- [Assignment]:
Please return only the lines from the one with "Focus the Username text field" through the final line of the data, unchanged, with pictures omitted.

(Dataset entries)

________________________

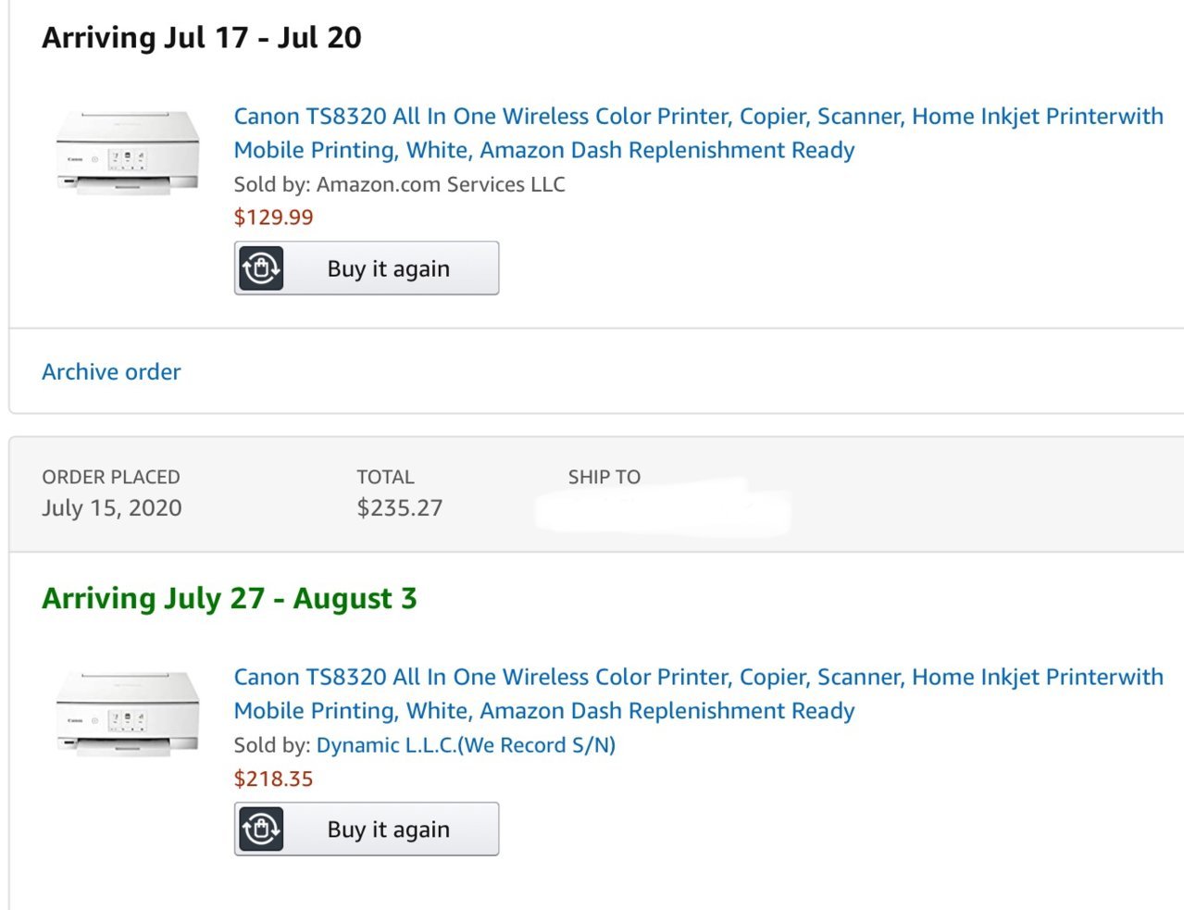Open the Dynamic L.L.C.(We Record S/N) seller page

pyautogui.click(x=466, y=745)
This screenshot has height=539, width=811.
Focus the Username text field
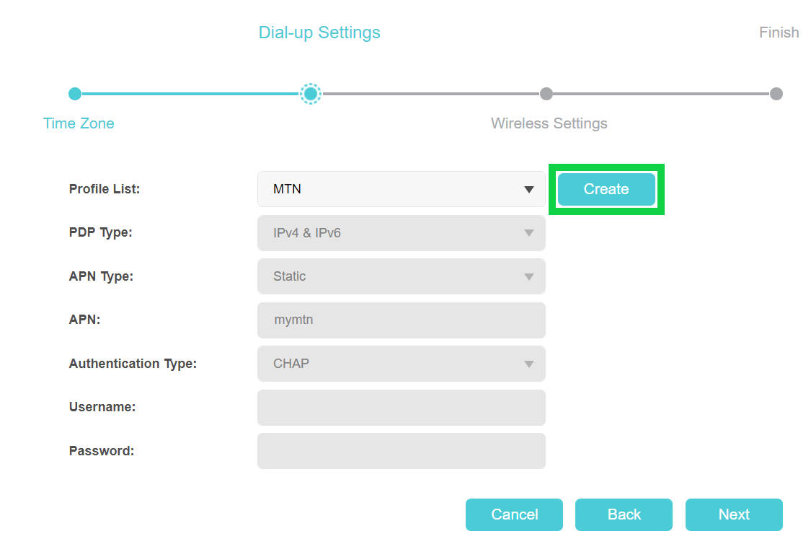coord(400,408)
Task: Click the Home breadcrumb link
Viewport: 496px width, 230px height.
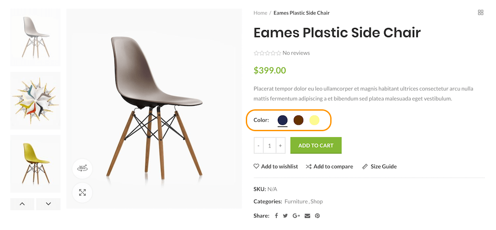Action: coord(260,13)
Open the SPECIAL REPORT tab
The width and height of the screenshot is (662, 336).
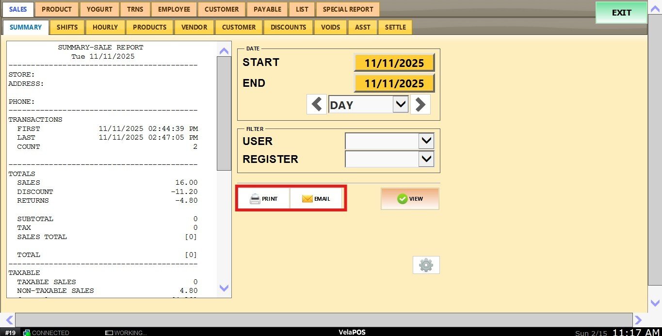tap(348, 9)
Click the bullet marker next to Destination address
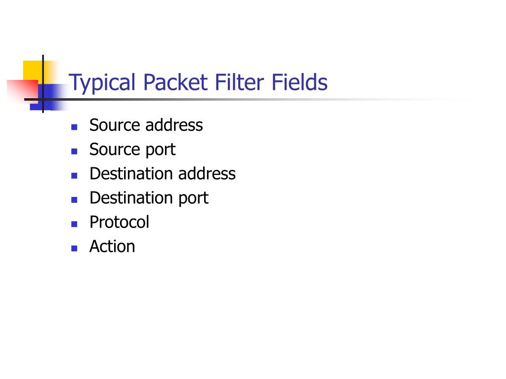This screenshot has width=506, height=379. (74, 176)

________________________

- [Written response]:
Focus the Username text field
coord(400,408)
Task: Click the Home breadcrumb link
Viewport: 496px width, 230px height.
Action: coord(260,13)
Open the SPECIAL REPORT tab
The width and height of the screenshot is (662, 336).
tap(348, 9)
Click the bullet marker next to Destination address
This screenshot has width=506, height=379. (74, 176)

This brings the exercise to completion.